Financial Accounting Standards Board

On November 22nd, the Financial Accounting Standards Board (FASB) issued a proposed new chapter of its Conceptual Framework related to the recognition of an item in financial statements. The proposed chapter would become Chapter 5 of FASB Concepts Statement No. 8, Conceptual Framework for Financial Reporting. This chapter sets forth recognition and derecognition criteria as well as guidance on when items should be incorporated into and removed from financial statements. Stakeholders are asked to provide input on three proposed recognition criteria an item should meet to be recognized in financial statements:

  • Definitions – the item meets the definition of an element of financial statements.
  • Measurability – the item is measurable and has a relevant measurement attribute; and
  • Faithful Representation – the item can be depicted and measured with faithful representation.

The Board is also seeking input on whether derecognition should occur when an item no longer meets any of the recognition criteria. The deadline to submit comments is February 21, 2023.

Securities and Exchange Commission

On October 26th, the Securities and Exchange Commission (SEC) proposed a new rule under the Investment Advisors Act of 1940 to prohibit registered investment advisors from outsourcing certain services and functions without conducting due diligence and monitoring of the service providers. The proposal would require advisers to satisfy specific due diligence elements before retaining a service provider that will perform certain advisory services or functions, and to subsequently carry out periodic monitoring of the service provider’s performance. The proposal would also require advisers to monitor all third-party recordkeepers and obtain reasonable assurances that the recordkeepers will meet certain standards. Finally, the proposal requires advisers to maintain books and records related to the new rule’s oversight obligations and to report census-type information about the service providers covered under the rule. The proposal will remain open for comment for 60 days after publication on SEC.gov or 30 days after publication in the Federal Register, whichever period is longer.

American Institute of Certified Public Accountants

On October 31st, the American Institute of Certified Public Accountants (AICPA) issued an Exposure Draft titled, Proposed Criteria for a Description of the Content of Quality Control Materials (QCM) and the Content of QCM Related to the Relevant Standards and Interpretive Guidance. The proposed criteria will be used to evaluate QCM content in a new assertion-based examination to be performed under the Statements on Standards for Attestation Engagements (SSAEs). A QCM provider may engage a practitioner to examine its QCM content (examination) as it relates to the relevant standards and interpretive guidance. The examination will help CPA firms that use QCM, and their peer reviewers, address the risks associated with the use of QCM and monitor their practices. The full Exposure Draft can be found here.
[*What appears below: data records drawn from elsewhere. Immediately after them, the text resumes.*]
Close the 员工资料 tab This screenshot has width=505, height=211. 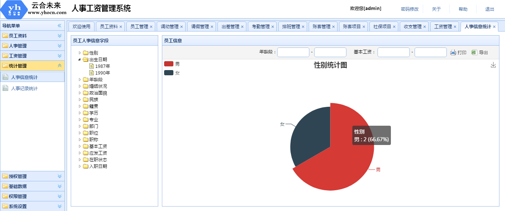coord(121,27)
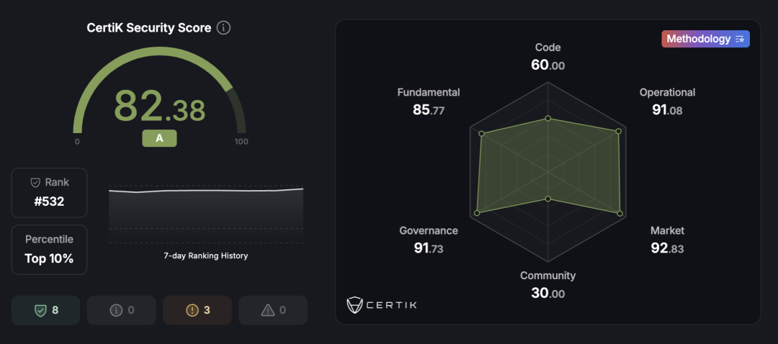The image size is (778, 344).
Task: Select the Market score label 92.83
Action: click(x=667, y=249)
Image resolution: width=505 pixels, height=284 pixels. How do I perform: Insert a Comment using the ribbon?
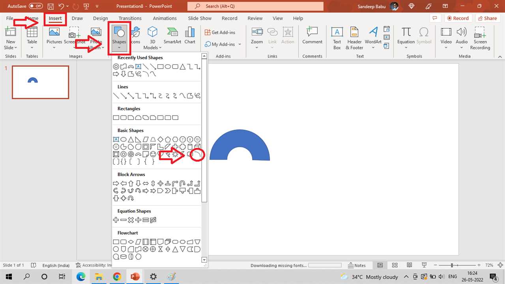(x=312, y=36)
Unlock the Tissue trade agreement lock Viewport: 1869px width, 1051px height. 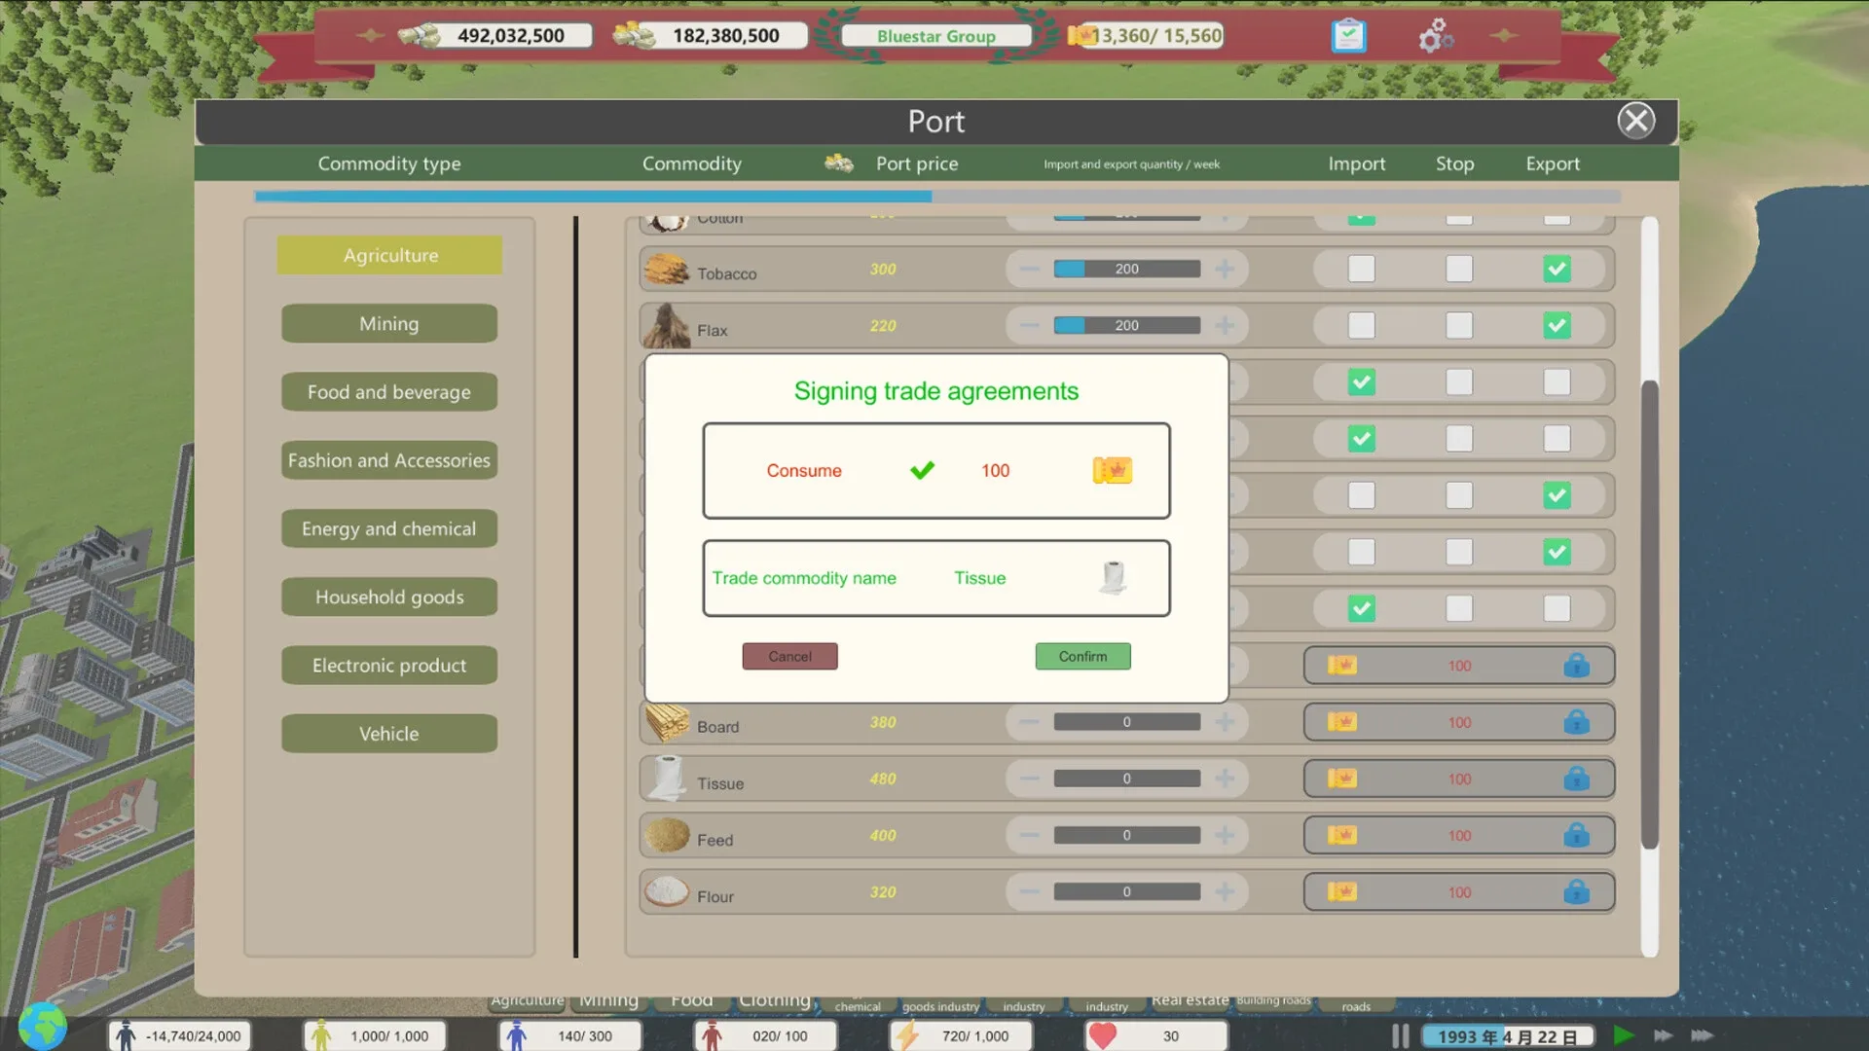(x=1576, y=779)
Public Company Accounting Oversight Board

On November 30th, the Public Company Accounting Oversight Board (PCAOB) announced the formation of the Technology Innovation Alliance (TIA) Working Group, a group of external professionals with expertise in emerging technologies, including technologies used by financial statement auditors and preparers. The TIA Working Group will serve two main purposes:

  • Advise the Board on the use of emerging technologies by auditors and preparers relevant to audits and their potential impact on audit quality; and
  • Make recommendations to the Board regarding how the Board’s oversight programs might address the use of emerging technologies.

According to PCAOB chair Erica Y. Williams, “It is critical for the PCAOB to remain current on technological advancements and their role in enhancing audit quality.”